Bob Dylan’s haunting “Blowin’ In the Wind” asks “How many times must the cannon balls fly before they’re forever banned?” He continues: “How many ears must one man have before he can hear people cry? How many deaths will it take till he knows that too many people have died?” Perhaps this time we will have seen enough, heard enough, been, finally, ashamed enough to acknowledge that the front line soldiers in this debate were little children who were slaughtered by a hail of bullets.
Business Week, hardly a liberal journal in its August 16, 1999 issue said, “It is vital to crack down on the handful of gun dealers who time and again provide weapons to criminals… There is no rational reason of any individual to possess an assault weapon. There is no reason for most people, especially those with children, to own handguns. There is no reason why extremists should determine government gun policies that threaten the lives of innocent people. It is time for serious gun control.”
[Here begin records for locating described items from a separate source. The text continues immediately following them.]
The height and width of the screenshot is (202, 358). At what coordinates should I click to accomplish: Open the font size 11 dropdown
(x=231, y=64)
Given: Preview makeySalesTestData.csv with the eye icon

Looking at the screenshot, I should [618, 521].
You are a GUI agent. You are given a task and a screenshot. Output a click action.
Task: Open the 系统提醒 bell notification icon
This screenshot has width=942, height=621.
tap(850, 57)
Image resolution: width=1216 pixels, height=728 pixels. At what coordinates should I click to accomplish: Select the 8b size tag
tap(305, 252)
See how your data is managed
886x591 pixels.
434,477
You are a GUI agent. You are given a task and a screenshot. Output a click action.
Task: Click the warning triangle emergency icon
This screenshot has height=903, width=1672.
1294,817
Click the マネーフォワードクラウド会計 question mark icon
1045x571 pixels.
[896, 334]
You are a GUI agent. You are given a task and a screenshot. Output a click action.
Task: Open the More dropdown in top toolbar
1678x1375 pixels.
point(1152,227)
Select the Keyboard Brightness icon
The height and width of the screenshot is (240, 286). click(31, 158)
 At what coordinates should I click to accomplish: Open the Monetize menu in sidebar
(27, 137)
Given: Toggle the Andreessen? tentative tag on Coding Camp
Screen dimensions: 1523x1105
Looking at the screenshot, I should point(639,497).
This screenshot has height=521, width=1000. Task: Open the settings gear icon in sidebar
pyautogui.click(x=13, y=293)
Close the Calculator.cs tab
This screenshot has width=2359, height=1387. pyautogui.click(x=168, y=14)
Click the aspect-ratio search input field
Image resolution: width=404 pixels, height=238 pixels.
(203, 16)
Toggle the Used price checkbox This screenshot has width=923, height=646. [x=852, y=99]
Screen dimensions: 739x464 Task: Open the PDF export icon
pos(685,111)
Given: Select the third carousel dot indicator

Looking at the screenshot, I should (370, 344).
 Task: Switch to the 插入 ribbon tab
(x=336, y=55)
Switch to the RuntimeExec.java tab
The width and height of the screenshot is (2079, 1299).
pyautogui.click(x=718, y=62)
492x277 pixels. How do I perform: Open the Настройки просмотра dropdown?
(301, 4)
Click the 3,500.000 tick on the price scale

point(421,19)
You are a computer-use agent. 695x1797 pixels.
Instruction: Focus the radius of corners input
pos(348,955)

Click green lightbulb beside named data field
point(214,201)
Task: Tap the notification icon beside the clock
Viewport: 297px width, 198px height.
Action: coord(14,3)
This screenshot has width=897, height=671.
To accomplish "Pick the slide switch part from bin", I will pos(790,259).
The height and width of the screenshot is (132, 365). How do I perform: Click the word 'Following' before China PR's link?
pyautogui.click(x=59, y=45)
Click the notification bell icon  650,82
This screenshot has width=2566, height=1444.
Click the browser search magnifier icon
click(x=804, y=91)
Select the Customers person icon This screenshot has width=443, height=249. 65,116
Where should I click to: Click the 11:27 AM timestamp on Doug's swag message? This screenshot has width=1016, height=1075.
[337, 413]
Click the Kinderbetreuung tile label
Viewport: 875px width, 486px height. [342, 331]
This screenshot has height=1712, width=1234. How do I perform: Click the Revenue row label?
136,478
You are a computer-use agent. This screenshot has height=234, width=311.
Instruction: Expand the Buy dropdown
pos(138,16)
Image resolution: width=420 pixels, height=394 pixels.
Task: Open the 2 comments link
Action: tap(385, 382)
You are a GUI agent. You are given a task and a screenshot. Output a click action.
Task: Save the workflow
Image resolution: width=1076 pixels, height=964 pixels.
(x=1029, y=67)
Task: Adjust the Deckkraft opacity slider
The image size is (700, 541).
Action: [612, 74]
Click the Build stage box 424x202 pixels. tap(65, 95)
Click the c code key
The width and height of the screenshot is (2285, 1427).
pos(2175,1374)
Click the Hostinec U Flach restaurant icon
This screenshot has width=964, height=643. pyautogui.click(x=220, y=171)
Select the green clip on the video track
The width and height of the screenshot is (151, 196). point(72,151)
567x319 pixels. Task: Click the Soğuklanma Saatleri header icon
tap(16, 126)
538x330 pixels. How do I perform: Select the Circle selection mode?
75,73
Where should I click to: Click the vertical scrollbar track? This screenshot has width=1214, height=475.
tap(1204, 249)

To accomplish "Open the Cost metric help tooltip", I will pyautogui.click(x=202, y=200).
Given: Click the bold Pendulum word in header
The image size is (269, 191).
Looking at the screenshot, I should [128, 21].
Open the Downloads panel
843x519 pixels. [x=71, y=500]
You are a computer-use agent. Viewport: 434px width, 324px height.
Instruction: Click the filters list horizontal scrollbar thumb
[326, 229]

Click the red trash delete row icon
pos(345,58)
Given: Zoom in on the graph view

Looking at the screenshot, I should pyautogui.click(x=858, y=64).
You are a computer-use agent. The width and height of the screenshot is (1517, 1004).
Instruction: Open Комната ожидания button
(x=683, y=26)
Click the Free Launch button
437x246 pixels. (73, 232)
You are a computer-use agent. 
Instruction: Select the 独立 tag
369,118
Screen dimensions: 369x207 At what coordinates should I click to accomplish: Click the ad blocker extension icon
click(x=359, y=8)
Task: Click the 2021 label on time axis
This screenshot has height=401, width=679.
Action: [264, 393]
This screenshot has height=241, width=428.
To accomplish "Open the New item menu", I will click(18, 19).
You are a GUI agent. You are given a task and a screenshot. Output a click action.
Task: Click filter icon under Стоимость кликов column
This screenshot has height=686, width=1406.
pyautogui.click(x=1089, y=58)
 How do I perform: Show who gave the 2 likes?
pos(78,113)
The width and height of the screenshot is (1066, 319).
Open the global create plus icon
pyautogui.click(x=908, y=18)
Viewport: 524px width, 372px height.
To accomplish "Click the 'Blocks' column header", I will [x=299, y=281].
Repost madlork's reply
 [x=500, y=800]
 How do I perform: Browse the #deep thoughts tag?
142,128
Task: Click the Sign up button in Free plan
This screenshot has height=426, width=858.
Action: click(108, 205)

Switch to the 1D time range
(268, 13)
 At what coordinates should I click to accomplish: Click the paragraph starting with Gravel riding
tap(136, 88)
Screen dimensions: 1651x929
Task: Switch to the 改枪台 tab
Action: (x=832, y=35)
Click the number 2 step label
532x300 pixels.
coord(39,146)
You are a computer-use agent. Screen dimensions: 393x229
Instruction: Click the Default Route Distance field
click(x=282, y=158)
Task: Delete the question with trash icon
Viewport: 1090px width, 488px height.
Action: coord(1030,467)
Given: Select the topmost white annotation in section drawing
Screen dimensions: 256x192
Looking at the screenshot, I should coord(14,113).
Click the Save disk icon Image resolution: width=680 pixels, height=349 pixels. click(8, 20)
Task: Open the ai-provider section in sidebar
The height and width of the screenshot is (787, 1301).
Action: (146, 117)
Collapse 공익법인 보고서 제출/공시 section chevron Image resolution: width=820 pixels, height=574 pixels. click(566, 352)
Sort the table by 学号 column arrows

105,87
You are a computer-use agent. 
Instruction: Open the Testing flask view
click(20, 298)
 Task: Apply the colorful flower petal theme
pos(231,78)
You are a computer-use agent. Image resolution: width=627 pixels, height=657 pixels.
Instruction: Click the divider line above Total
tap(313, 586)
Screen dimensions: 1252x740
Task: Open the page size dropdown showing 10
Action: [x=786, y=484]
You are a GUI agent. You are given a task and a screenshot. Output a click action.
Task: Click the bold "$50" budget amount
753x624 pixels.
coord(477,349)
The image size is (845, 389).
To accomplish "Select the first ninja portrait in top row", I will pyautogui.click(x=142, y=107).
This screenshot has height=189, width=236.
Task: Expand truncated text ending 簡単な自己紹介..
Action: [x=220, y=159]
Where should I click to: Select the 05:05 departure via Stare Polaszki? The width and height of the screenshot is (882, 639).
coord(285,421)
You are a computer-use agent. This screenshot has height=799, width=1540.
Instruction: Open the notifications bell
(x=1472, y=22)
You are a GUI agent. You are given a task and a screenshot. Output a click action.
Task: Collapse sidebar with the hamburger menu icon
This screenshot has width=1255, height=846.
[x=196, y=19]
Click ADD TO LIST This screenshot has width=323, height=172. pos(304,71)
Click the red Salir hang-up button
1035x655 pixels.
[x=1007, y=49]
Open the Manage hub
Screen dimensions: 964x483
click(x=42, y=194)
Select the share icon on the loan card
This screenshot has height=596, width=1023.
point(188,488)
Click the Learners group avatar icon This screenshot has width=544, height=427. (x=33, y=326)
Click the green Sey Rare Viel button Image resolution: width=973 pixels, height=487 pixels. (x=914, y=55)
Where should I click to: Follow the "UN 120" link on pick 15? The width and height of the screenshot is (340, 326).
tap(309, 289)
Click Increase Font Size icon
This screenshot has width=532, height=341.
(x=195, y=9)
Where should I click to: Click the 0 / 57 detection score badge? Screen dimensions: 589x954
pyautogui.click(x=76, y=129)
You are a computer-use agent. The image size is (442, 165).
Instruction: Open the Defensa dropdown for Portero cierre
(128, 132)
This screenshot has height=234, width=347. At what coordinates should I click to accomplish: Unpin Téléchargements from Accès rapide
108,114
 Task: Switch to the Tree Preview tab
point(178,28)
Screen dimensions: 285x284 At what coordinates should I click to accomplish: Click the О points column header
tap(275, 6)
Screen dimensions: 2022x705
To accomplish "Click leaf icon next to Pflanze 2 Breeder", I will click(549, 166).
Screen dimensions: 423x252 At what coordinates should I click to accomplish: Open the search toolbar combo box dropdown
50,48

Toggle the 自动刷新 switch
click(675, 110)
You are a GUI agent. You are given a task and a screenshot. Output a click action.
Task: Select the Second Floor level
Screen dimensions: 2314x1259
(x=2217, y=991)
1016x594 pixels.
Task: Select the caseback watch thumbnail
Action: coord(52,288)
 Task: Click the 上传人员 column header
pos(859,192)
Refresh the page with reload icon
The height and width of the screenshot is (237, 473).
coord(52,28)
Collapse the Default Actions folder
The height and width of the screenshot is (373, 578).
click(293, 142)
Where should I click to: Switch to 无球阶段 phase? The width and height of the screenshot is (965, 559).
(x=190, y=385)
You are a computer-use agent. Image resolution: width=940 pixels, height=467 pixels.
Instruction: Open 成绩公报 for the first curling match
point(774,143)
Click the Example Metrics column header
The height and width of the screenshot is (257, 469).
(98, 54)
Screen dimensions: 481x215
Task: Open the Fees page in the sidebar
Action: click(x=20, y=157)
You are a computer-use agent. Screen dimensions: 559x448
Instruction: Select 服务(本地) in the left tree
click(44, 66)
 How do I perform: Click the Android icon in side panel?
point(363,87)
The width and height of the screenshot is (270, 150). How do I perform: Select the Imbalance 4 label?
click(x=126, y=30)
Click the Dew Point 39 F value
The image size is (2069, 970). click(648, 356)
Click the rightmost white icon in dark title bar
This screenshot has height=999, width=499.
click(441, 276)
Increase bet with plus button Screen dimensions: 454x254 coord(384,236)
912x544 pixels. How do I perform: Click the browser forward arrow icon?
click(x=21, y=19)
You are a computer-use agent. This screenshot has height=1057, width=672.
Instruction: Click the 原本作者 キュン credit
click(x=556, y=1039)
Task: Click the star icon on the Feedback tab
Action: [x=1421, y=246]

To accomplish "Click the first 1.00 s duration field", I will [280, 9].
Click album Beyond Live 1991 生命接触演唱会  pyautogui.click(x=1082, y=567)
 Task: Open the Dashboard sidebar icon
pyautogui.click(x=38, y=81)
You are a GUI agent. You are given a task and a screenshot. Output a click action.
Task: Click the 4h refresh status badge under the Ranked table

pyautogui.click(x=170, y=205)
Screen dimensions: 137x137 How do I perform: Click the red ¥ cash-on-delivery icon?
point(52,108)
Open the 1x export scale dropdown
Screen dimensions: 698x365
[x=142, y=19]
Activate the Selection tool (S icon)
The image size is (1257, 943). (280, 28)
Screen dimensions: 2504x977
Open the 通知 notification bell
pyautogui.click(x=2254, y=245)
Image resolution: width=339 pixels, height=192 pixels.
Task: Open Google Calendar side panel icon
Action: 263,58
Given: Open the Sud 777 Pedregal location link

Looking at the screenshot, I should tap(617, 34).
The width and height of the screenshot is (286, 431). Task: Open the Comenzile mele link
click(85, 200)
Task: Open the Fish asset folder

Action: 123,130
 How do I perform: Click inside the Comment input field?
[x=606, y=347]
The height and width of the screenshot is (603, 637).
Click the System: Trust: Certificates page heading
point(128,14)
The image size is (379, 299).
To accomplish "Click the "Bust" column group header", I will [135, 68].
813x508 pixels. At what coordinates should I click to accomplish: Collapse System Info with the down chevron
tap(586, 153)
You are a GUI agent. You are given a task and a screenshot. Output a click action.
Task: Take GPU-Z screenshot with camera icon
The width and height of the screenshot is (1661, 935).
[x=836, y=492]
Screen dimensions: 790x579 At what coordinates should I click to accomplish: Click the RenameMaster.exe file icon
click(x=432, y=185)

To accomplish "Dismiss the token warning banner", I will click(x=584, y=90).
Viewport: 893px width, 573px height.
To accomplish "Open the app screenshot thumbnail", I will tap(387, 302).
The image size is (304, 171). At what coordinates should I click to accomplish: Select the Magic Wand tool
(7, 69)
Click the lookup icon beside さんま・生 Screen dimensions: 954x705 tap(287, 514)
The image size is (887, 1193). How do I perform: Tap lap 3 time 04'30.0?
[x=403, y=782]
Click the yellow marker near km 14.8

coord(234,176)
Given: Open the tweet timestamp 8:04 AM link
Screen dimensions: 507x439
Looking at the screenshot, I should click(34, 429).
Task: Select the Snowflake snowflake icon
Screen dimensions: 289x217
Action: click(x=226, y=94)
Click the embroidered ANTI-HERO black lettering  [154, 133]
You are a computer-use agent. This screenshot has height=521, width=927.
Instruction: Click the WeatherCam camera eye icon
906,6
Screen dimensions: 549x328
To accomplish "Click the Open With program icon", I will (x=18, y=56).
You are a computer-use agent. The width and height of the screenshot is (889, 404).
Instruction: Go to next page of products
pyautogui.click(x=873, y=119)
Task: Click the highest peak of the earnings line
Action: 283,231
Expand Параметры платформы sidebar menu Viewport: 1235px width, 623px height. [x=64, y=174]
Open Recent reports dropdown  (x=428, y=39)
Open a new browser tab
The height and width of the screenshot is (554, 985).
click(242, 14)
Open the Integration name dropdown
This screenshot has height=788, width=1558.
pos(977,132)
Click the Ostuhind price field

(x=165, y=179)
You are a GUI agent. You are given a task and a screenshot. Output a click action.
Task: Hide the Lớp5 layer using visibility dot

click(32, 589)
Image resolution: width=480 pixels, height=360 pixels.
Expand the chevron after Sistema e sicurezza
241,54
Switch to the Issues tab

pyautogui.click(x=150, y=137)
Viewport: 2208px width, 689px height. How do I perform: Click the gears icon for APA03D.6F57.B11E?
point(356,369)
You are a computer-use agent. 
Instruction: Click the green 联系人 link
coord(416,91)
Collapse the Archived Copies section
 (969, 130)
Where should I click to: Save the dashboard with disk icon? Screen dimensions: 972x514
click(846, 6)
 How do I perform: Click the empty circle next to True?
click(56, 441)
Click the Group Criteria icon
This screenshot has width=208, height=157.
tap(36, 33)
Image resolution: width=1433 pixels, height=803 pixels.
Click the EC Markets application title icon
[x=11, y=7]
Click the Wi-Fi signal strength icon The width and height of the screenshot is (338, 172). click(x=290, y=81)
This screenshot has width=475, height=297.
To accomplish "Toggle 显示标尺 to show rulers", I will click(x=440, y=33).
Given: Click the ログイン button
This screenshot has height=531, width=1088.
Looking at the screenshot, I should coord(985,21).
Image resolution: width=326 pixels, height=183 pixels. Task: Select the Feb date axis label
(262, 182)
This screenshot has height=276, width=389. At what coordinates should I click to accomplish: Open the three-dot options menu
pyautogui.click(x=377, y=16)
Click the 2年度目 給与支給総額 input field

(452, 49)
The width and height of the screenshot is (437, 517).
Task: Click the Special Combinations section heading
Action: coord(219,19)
The Greeks have two words for time, chronos time, as in 9:15 p.m., the time I’m writing this blog; and chiros time as in “wasn’t that a time,” an epochal “time” in history. Let’s commit at this time in our history to stop the cannon balls from flying, each of us pledging that this is the time to change: Time that this nation again rose to greatness by having the courage to change.
Jack Calhoun, December 20,2012
Director, California Cities Gang Prevention Network
Former CEO and Director, National Crime Prevention Council
Former U.S. Commissioner of the Administration for Children, Youth and Families
Jack Calhoun was a keynote speaker at the Waterloo Region Crime Prevention Council Annual Justice Dinner in April 2010. Reprinted with permission from Jack Calhoun and Hope Matters.